The expected output is exactly the lines below, starting at the line with "Open the Preset dropdown Rob Sylvan @ 2017" and ending at the line with "has width=560, height=610.", both included; no other line belongs in it.

[GIVEN INFORMATION — start]

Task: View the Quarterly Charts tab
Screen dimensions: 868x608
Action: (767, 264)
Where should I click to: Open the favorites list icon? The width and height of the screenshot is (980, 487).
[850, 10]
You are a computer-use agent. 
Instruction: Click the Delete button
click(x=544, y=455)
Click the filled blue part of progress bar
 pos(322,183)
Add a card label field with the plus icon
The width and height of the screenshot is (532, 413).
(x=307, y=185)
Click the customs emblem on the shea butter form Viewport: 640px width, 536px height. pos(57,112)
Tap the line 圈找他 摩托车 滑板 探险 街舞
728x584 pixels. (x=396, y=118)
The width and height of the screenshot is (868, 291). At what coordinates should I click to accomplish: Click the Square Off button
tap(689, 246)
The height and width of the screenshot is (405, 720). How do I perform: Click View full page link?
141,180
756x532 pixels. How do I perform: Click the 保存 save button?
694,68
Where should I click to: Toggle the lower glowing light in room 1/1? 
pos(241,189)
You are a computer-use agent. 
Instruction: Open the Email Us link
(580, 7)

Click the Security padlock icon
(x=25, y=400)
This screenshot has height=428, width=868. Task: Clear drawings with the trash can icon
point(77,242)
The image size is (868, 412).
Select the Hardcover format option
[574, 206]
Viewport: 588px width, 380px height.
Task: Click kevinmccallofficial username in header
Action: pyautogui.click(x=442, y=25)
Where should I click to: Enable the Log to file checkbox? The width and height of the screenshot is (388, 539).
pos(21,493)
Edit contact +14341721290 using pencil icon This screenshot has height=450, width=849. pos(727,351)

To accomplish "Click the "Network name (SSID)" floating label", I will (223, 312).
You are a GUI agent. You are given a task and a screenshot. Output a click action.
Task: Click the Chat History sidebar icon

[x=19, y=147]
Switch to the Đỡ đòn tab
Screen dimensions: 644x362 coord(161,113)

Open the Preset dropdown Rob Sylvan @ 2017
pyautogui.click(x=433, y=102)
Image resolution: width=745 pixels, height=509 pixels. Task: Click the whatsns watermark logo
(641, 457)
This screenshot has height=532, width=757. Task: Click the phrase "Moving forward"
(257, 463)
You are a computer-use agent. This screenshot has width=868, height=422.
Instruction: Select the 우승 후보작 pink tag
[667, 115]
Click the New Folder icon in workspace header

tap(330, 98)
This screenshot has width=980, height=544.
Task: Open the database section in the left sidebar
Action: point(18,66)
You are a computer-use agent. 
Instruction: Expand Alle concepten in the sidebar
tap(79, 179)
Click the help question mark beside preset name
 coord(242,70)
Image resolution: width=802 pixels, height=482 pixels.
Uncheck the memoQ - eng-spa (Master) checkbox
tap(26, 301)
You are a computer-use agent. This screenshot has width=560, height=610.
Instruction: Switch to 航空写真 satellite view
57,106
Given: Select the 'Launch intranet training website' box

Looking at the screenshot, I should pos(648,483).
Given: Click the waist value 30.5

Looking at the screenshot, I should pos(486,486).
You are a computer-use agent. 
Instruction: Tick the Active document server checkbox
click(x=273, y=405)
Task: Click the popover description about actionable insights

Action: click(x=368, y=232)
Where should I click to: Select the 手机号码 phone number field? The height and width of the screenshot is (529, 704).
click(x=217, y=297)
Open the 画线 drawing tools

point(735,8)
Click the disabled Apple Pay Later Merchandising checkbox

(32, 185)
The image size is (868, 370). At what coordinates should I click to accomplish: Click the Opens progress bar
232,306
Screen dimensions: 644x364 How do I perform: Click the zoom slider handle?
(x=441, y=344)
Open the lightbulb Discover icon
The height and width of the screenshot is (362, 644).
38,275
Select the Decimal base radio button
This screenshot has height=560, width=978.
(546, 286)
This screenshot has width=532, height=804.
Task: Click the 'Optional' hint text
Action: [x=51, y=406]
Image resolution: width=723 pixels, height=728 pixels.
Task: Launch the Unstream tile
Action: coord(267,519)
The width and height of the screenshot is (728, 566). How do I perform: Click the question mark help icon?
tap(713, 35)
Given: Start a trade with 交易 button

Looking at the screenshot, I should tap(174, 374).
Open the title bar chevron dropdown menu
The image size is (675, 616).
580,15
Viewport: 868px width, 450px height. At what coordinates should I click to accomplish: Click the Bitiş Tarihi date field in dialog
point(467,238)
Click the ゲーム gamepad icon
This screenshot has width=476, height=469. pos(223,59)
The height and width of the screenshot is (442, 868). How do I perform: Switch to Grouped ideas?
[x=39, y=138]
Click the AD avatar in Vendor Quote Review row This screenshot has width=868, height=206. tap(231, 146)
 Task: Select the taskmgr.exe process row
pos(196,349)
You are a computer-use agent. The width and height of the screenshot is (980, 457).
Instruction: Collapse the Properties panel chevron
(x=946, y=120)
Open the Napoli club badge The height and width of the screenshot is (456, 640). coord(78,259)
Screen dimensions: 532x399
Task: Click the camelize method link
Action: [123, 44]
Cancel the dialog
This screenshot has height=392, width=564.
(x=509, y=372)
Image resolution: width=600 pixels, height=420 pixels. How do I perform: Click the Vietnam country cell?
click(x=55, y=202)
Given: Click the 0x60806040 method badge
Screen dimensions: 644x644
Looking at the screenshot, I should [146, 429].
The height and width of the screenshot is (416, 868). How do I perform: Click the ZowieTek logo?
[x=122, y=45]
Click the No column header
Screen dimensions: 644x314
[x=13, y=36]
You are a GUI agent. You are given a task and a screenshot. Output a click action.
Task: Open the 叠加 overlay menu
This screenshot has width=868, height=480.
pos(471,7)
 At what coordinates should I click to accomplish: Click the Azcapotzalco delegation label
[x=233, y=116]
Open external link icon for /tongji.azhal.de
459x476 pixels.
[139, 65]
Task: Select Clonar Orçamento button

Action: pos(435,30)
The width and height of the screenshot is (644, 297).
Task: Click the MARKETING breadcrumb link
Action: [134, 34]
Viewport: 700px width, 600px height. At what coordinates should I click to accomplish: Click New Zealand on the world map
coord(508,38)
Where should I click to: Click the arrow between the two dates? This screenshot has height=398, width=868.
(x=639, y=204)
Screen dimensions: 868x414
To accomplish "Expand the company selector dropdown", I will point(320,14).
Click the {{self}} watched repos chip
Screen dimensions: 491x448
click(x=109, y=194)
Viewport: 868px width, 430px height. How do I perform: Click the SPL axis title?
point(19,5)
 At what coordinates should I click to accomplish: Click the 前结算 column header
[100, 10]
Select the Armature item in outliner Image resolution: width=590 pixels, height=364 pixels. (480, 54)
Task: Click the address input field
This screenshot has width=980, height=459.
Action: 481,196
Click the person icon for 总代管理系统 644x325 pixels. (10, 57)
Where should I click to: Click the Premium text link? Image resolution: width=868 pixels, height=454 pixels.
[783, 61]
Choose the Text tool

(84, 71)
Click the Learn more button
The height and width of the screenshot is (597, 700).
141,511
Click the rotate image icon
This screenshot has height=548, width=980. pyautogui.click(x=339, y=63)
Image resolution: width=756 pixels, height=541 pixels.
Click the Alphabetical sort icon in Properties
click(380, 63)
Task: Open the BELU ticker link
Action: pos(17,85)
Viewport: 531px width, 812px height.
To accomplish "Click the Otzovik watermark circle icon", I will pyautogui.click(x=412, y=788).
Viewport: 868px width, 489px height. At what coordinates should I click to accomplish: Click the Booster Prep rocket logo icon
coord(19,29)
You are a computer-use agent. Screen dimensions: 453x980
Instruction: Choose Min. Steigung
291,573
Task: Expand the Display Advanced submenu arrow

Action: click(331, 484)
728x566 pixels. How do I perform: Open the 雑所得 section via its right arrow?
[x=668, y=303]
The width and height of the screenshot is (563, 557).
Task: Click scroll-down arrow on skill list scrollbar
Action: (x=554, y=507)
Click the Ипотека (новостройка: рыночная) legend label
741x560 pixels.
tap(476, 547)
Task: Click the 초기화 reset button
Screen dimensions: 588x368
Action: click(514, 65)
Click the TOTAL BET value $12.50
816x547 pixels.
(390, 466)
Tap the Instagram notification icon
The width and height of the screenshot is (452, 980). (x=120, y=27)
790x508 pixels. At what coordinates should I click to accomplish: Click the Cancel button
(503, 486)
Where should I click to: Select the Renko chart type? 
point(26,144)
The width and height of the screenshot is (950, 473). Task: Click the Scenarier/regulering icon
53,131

[GIVEN INFORMATION — finish]

## RESULT OF THIS TASK
Open the Preset dropdown Rob Sylvan @ 2017
pyautogui.click(x=433, y=102)
Image resolution: width=745 pixels, height=509 pixels. Task: Click the whatsns watermark logo
(641, 457)
This screenshot has height=532, width=757. Task: Click the phrase "Moving forward"
(257, 463)
You are a computer-use agent. This screenshot has width=868, height=422.
Instruction: Select the 우승 후보작 pink tag
[667, 115]
Click the New Folder icon in workspace header

tap(330, 98)
This screenshot has width=980, height=544.
Task: Open the database section in the left sidebar
Action: point(18,66)
You are a computer-use agent. 
Instruction: Expand Alle concepten in the sidebar
tap(79, 179)
Click the help question mark beside preset name
 coord(242,70)
Image resolution: width=802 pixels, height=482 pixels.
Uncheck the memoQ - eng-spa (Master) checkbox
tap(26, 301)
You are a computer-use agent. This screenshot has width=560, height=610.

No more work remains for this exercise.